Итак, в общей системе педагогического знания (как обыденного, житейского, так и научного) категории любви необходимо отвести особое место. Точнее, любовь и вера в человека должны идти чуть впереди знания о нём. По справедливому утверждению Н.К. Чапаева, «любовь» является центральным по своей персоналистски-педагогической значимости понятием. Это понятие непосредственно смыкается с понятиями «жизнь», «существование», «бытие» человека. «В любви как в интегративной категории сходятся все важнейшие нити интегративной герменевтики, ставящей своей задачей объяснение существенных положений интеграции».
В русской философской литературе XIX века чётко обозначена идея единства и взаимообогащения знания и веры.

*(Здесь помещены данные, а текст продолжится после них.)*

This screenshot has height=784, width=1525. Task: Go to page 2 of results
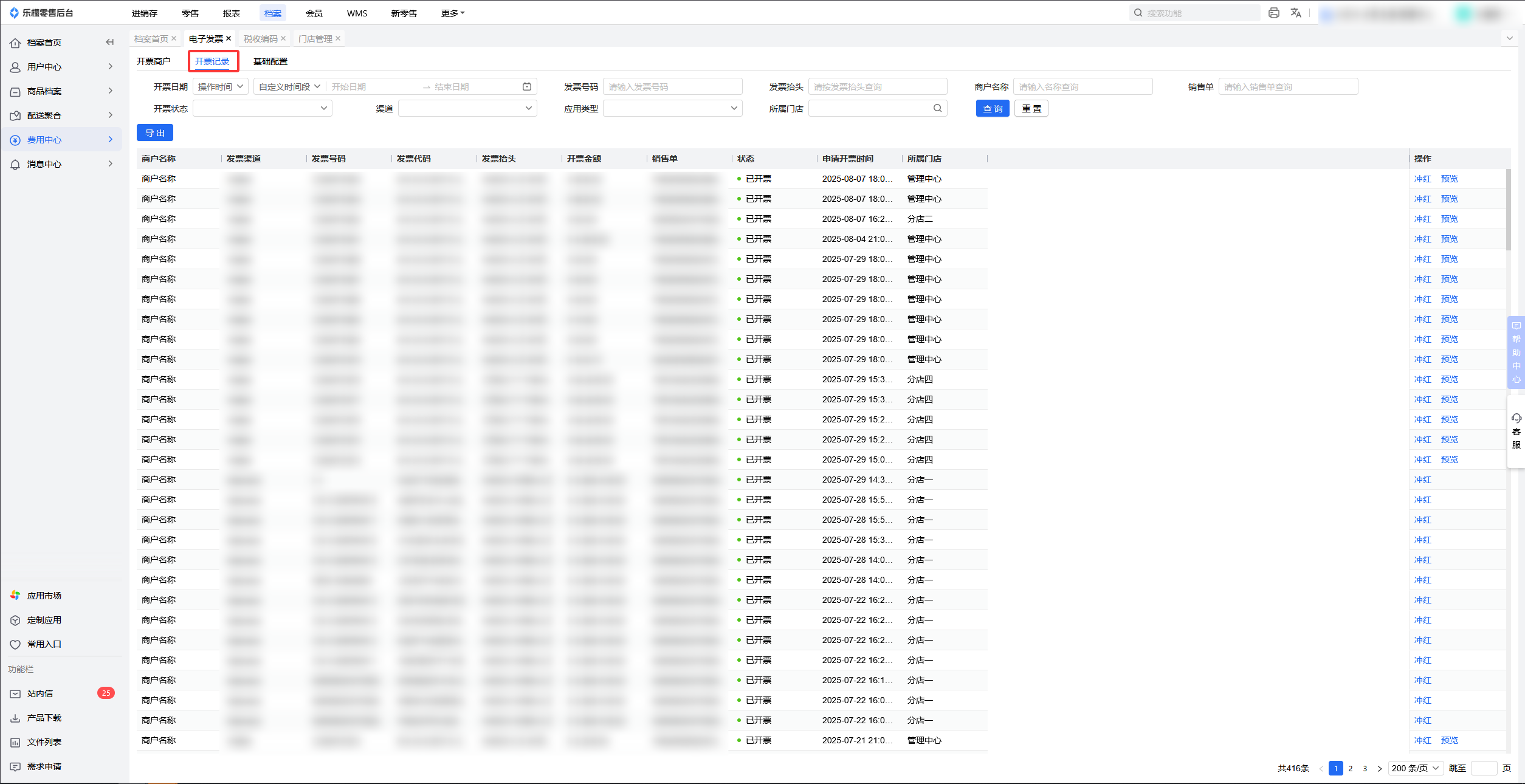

Так, А.С. Хомяков, комментируя идеи И. В. Киреевского, писал, что вера или нерассудочное знание подлинно: «оно снабжает рассудок всеми данными для его самостоятельного действия и взаимно обогащается всем его богатством». 2 В свою очередь, А.Ф. Лосев, подчёркивая самобытный характер русской философии, отмечает, что в ней, в отличие от западных учений, вера является истинным источником и условием знания. Кроме того, вера синтезирует и примиряет отдельные элементы знания, в том числе и чисто рациональные. По Э.Л. Радлову, вера обладает уникальной способностью давать содержание знанию, а, в свою очередь, логическое мышление придаёт этому знанию обработку, находит в нём отвлечённый закон. Вл. Соловьёв также видел задачу в согласовании веры и знания, религии и науки.

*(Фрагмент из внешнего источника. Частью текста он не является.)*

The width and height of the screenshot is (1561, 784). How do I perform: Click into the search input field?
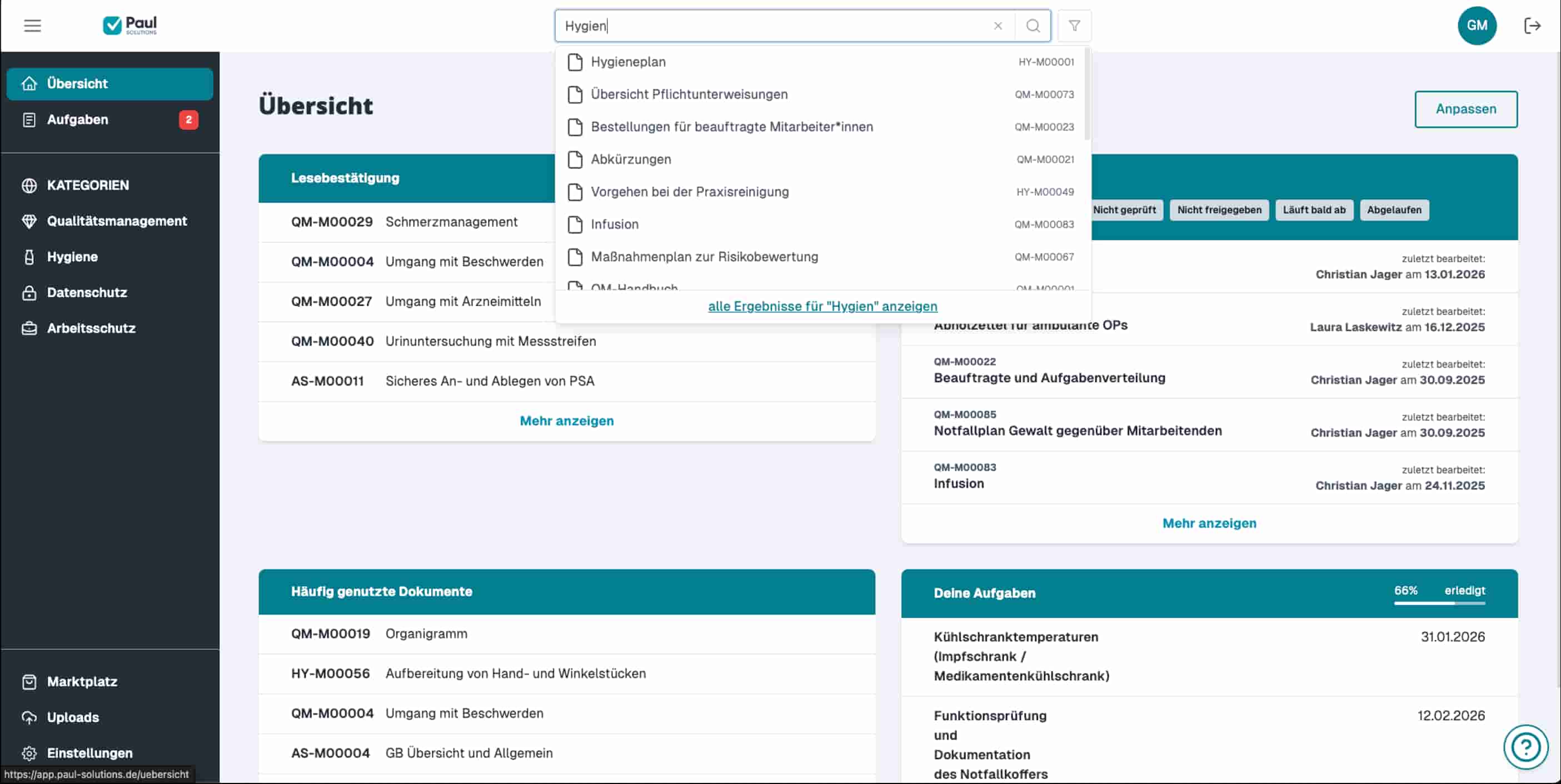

Факторы вненаучного характера, влияющие на развитие форм мышления, в том числе и педагогического, всегда привлекали внимание как зарубежных, так и отечественных учёных. Так, например, работы Дж. Холтона связаны с выделением некоторой «темы», объединяющей вокруг себя усилия как учёных, так и представителей искусства, принадлежащих к одной культурно-исторической эпохе. Аналогично О.Ф. Больнов, будучи приверженцем идей В. Дильтея, Х.-Г. Гадамера, М. Хайдеггера, проводя антропологическую интерпретацию педагогики, обосновывает «герменевтику воспитательной действительности», в центре которой темы-понятия, характеризующие такие непривычные для педагогики формы человеческого бытия, как кризис, увещевание, совет, встреча, риск и т.д.

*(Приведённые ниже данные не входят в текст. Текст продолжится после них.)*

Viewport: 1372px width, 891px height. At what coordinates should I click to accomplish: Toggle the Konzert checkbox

B.C. Библер обращает специальное внимание на образы личности - образы культуры различных исторических эпох (Прометей и Эдип, Христос, Гамлет, Дон Кихот, Фауст ), подчёркивая продуктивную, на наш взгляд, для педагогики мысль о том, что именно поэтика и особая трагедийность таких личностных образов культуры и есть реальная жизнь нравственных перипетий. Вне этого (скажем, в предписании, норме) нравственность существовать не может. Морализирование расщепляет нравственные перипетии, не позволяет им замкнуться «на себя», на образ (регулятивную идею) личности, способной к самостоятельному, ответственному, свободному поступку. 1
С позиций герменевтики, которая сегодня предстает в гуманитарном знании, культуре в целом как одна из фундаментальных форм осмысления человеческого духовного опыта, способа его бытия и понимания, особая роль искусства в своеобразном «программировании» будущих человеческих поступков обусловливается тем, что подлинное искусство всегда ставит «задачи на смысл» (А.Н. Леонтьев) и предлагает читателю либо конкретные пути («образцы») их решения, либо побуждает «потребителей искусства» к соответствующему смыслостроительству.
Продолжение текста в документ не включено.